Stored dataset items:
▬▬▬▬▬▬▬▬▬▬
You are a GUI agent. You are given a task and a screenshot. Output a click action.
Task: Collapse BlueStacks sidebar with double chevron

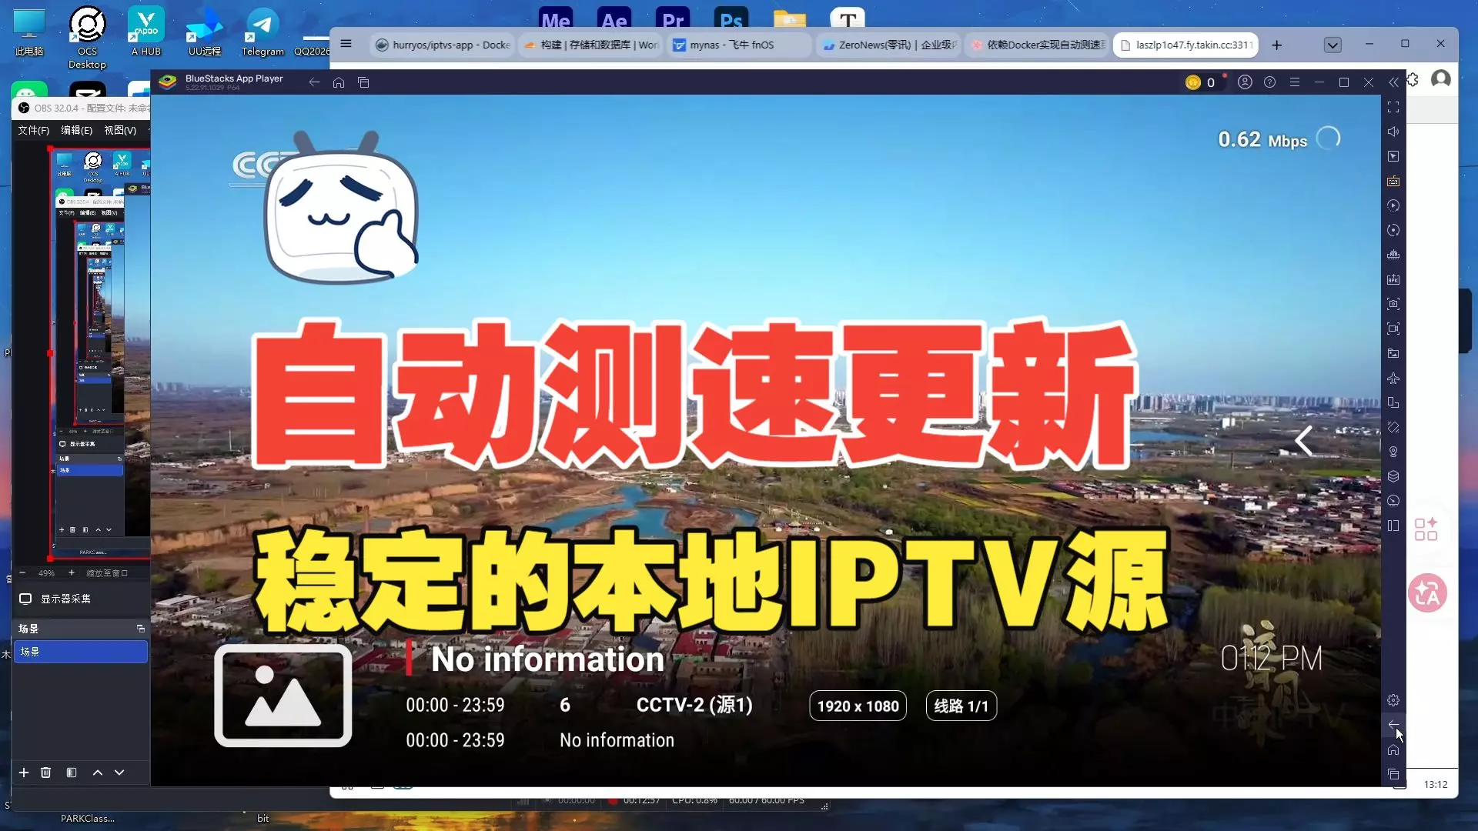click(1393, 82)
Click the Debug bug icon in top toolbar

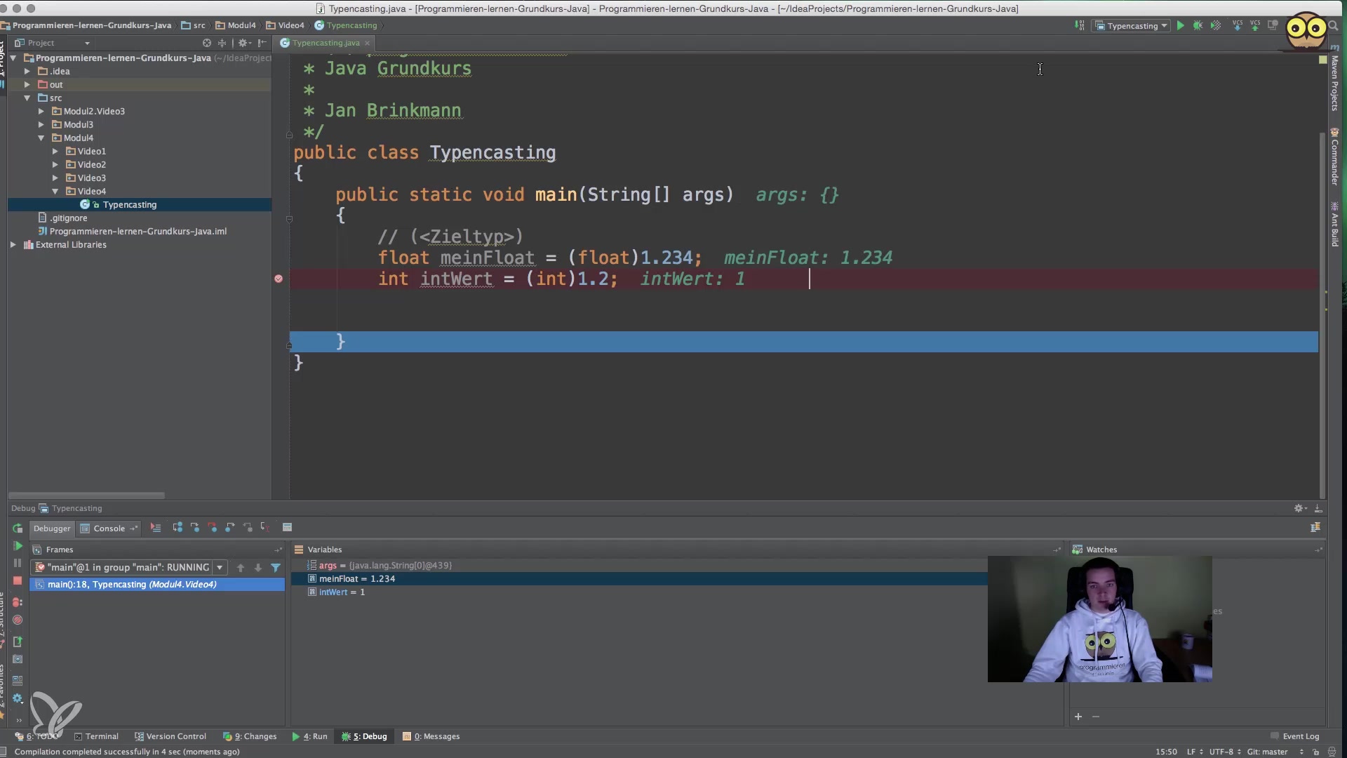pos(1198,25)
▬▬▬▬▬▬▬▬▬▬
» **Task to carry out**: Without the pictures, transcribe exactly the lines above from the one containing "Task: Collapse BlueStacks" through the last.

» **Task solution**:
Task: Collapse BlueStacks sidebar with double chevron

click(1393, 82)
Click the Debug bug icon in top toolbar

pos(1198,25)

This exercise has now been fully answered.